Lastly, no correlation was found between the occurrence of mutations in PPP2R1A and other genes frequently mutated in serous endometrial cancer, like TP53, KRAS and PIK3CA [101, 131].
Worthwhile to mention is that PPP2R1A is also found mutated in endometrial carcinosarcoma. Two studies report frequencies of 26.8% (15/56) [137] and 21.4% (9/42) [100]. The recurrent mutations included P179R, S256F, R183W and S219L. Carcinosarcoma is a rare cancer of the endometrium, with a prevalence of less than 2%. It is a highly aggressive cancer, likely to present in an advanced stage [121]. Furthermore, PPP2R1A mutations were detected in 20% (4/20) of patients diagnosed with undifferentiated carcinoma. This relatively uncommon neoplasm is classified as a type of endometrioid carcinoma, although undifferentiated carcinoma displays a more aggressive behavior [97].

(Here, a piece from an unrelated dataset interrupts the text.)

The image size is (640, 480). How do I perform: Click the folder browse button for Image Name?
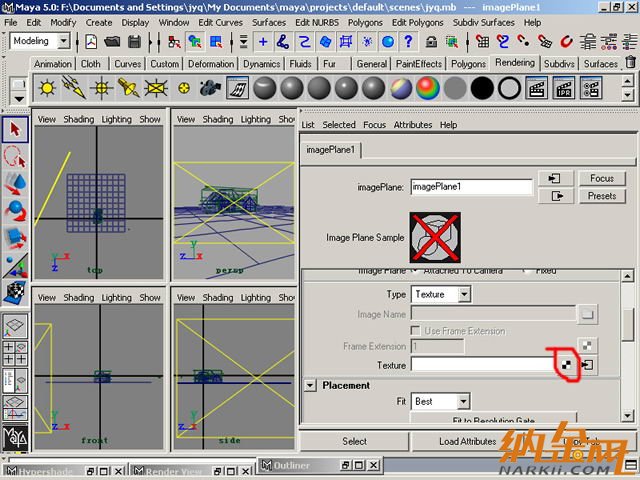(588, 314)
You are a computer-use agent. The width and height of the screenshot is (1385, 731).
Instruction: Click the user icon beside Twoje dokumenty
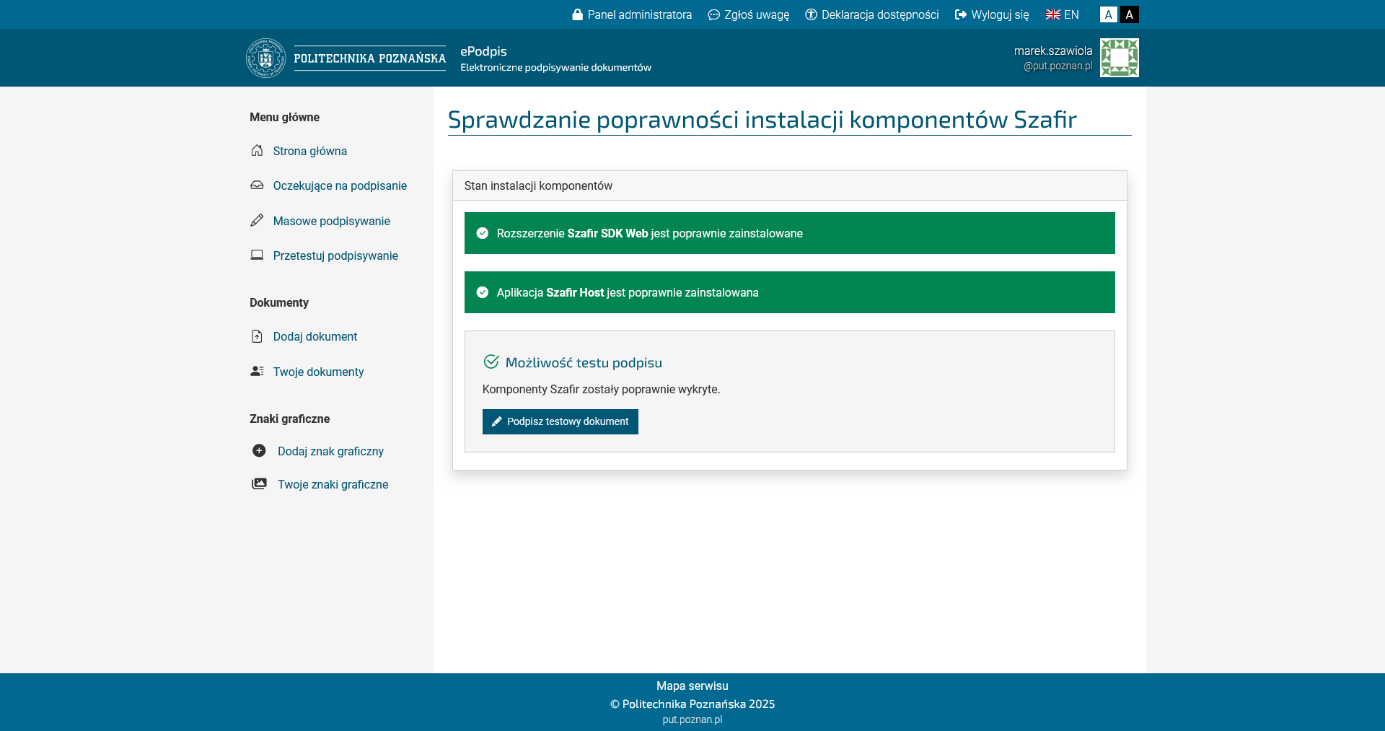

Besides PPP2R1A mutations, two mutations in PPP2R5C, the gene encoding B’γ, were identified in endometrioid endometrial carcinoma, namely T182M and L168V [100].
PME1 overexpression was recently also detected in the endometrioid adenocarcinoma cell lines, RL95-2, Ishikawa, and ECC-1; and in 83% (24/29) of type I endometrial carcinomas [138]. This overexpression results in decreased PP2A activity, increased cell proliferation and metastases by causing ERK and Akt hyperphosphorylation. Increased PME1 levels also led to increased anchorage-independent growth and tumor formation in vivo. In addition, an enhanced interaction with PP4c, a tumor promoter, was found. However, whether PME1 overexpression activates PP4 to promote cell proliferation or inhibits PP4 to counterbalance PP2A inhibition is unclear [138].